Welcome to the first installment of what we hope will be a continuing series of reports on XMPP technologies and the XMPP community (you can think of this series is a replacement for the old Jabber Journal). This report is authored by Peter Saint-Andre, Florian Jensen, and Jack Moffitt. Future reports might involve different authors just to keep things interesting; let us know if you’d like to help.
Secure Communications Week
The first Secure Communications Week is coming soon: October 4-11, 2008. For an entire week all participating XMPP-based IM services, led by the jabber.org IM team, will require channel encryption (SSL / TLS) for stronger security. During the first week, we will focus on client-to-server encryption, but in future weeks, participating servers may also test encryption of server-to-server connections.
Why are we doing this? Isn’t this just annoying for people whose IM clients don’t support SSL/TLS? There are two reasons:
- Privacy matters. The Internet isn’t a secure place, and we think it’s in your interest to keep IM conversations private. By using SSL or TLS encryption, you ensure that everything sent through Jabber is encrypted and unreadable by a “man in the middle”. As a result, only your server and the person you chat with can read your messages.
- Many of the volunteers and organizations who run IM services on the federated XMPP network are aiming to require encryption of all traffic on the network. Therefore, we plan to hold real-life security tests on the network over the next few months, with the goal of requiring encryption among some of the existing IM services in time for the 10th anniversary of Jabber on January 4, 2009.
IM users can prepare for Secure Communications Week by making sure that they have an up-to-date IM client. If you notice that you can’t log on to your server, you can find help on the Jabber Community Forums.
Have a secure week!
Jabber.org Gets Peppy
The Personal Eventing Protocol, also known as PEP, is the next-generation transport for advertising moods, activities, geolocation, music tunes, microblogging, and more. It turns each user’s IM account into a flexible publish-subscribe service. The XMPP community has been working on these technologies for several years, and now they are mature enough for deployment by large IM service providers like jabber.org.
How do you get it? The good thing is, you probably don’t need to do anything! Recent releases of popular Jabber clients like Psi, Gajim, and Coccinella support PEP, so you don’t need to download anything new to use this feature. You will automatically see new options like “Publish Tune” appear in your client interface.
The Jabber/XMPP community has a large number of communication venues — multiple email lists, chat rooms, web forums, blogs, microblogs, wikis, and project websites. It is difficult for any one person to keep track of all these conversations, and it gets harder all the time. In the XMPP Report we’ll try to summarize those discussion threads so you don’t have to read them all.

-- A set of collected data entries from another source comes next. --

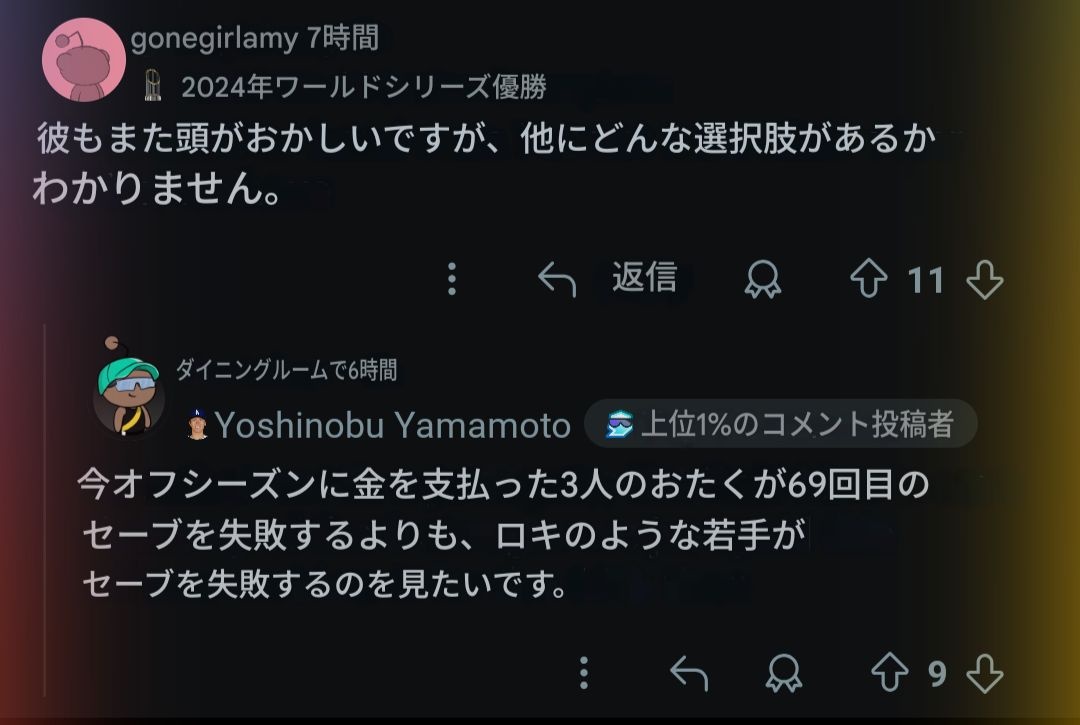Tap gonegirlamy's pink avatar

[84, 59]
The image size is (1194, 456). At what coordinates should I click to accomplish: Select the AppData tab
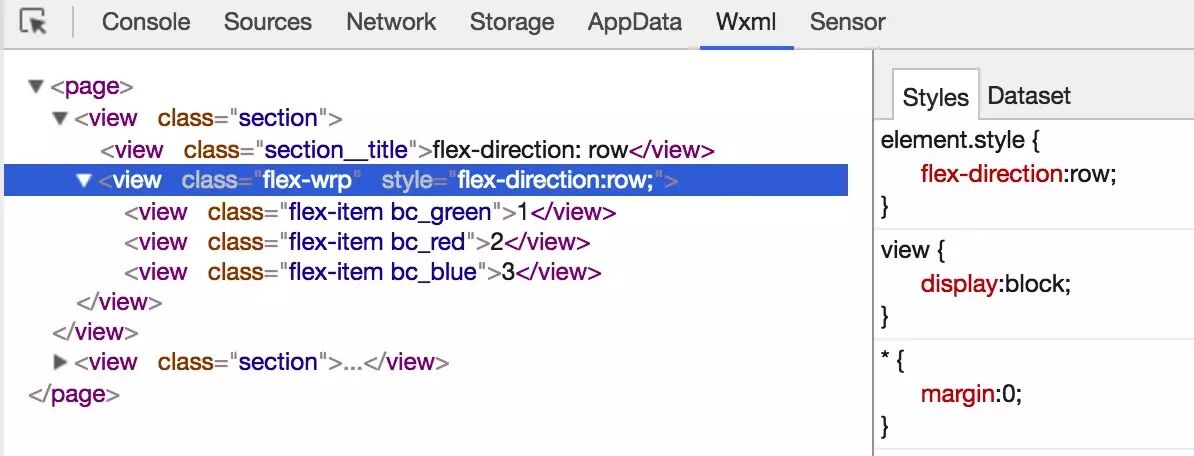[635, 22]
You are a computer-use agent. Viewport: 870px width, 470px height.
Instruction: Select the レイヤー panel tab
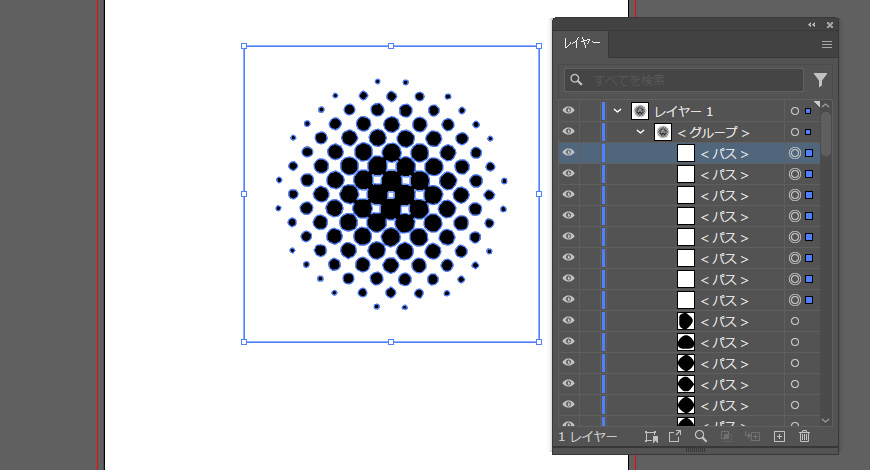582,44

One of the hot topics right now is the integration of XMPP into microblogging services like Twitter, Jaiku, identi.ca, and Yammer. Many of these services are turning to XMPP for two reasons. First, it’s natural to offer an XMPP interface into microblogging streams because the conversation between participants happens in real time, and also because XMPP’s push mechanisms like the core message stanza and advanced publish-subscribe extension can save such services from the heavy load of HTTP polling.
Last week, several members of the XMPP community participated in BearHugCamp in San Francisco along with others from the microblogging community. Jack Moffitt provides some background here and a report on the conference here. Expect more discussion about this in the coming weeks and months, especially on the email@example.com email list.
Well, that’s it for this report. We’ll try to write another one soon!